Wednesday, November 28, 2012

‘Con’ privacy argument: the takeaway

My main project during the Thanksgiving weekend was to complete and submit my argument about privacy for LIBT 117, Ethics in the Information Age.

My assignment was to argue that “Individual citizens don’t need the right to privacy in order to discharge their rights as citizens.” To make it more interesting, the concept of privacy advocated by Ruth Gavison (as discussed in our course text) identified three key elements of privacy: “secrecy,” “anonymity” and “solitude.”

In previous writings, I have issued opinions that would be in character with a persona for this assignment.

In my paper, I argued that anonymity, when abused, runs counter to the requirements of citizenship. I drew upon arguments in a column that was published July 27, 2010 in the Lake County Record-Bee.

On being able to post comments anonymously online: a determined user can rapidly inflict as much damage as possible, because as rapidly as viewers flag an abusive post for removal by a moderator, the user can reinsert the allegations across multiple threads of dialogue.

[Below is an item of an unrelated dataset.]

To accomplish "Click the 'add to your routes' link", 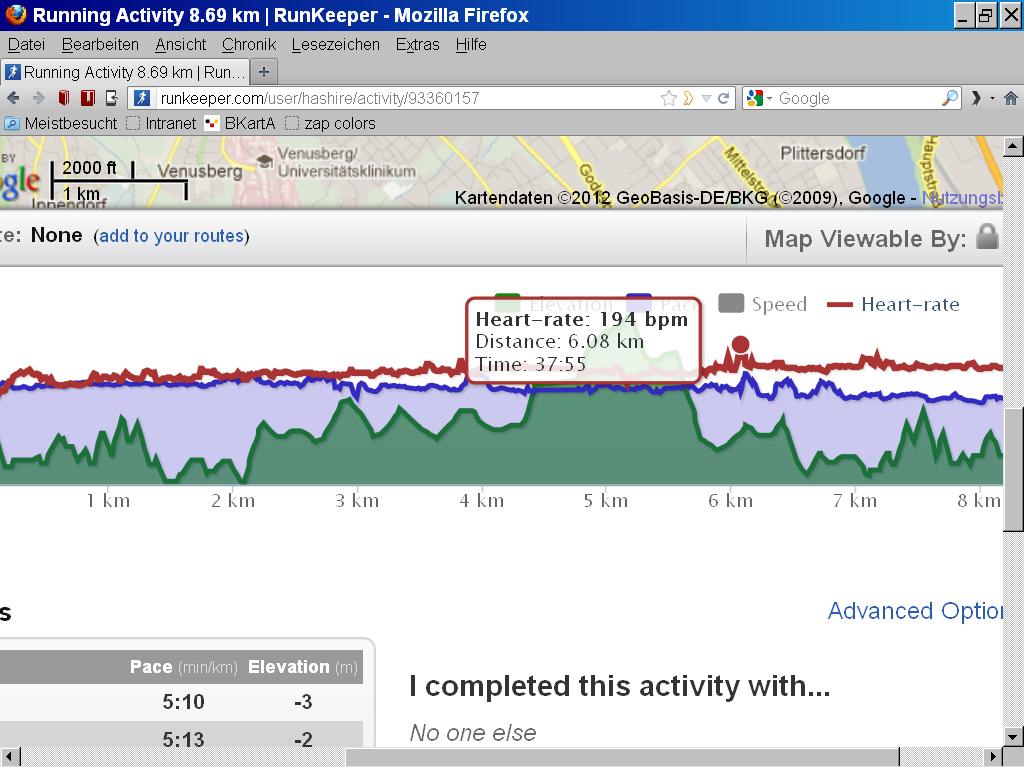I will click(x=171, y=236).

Since the user doesn’t have to leave a name, there is no accountability requiring the user to back his or her allegations with facts.

Previous comments about secrecy were also compatible with the view I was required to put forth in my LIBT 117 assignment.

I argued that secrecy can run counter to a user’s own interests.

I cited Adam Dachis, writing at, suggesting that being too private on Facebook can hurt you because “When you post nothing, everyone else decides who you are.”

My true position, however, acknowledges that not everyone feels comfortable sharing information on the Internet. It formed the basis for a column that was published Nov. 20 in the Record-Bee.

Preemptive public sharing may force people into a more public social-media role than they desire or feel comfortable having. The position I argued for LIBT 117 did not leave room for ambiguity.

The final aspect of privacy I addressed in my course assignment concerned “solitude.” This is an area where I most greatly diverge from the persona adopted for my argument.

I share much of my life through blogging and social media but reserve privacy for some areas of my life that I do not care to disclose.

My takeaway assessment was that it was very informative to craft the “con” privacy argument. It illuminated which aspects of privacy I rely on and which aspects are subservient to values that I consider more important.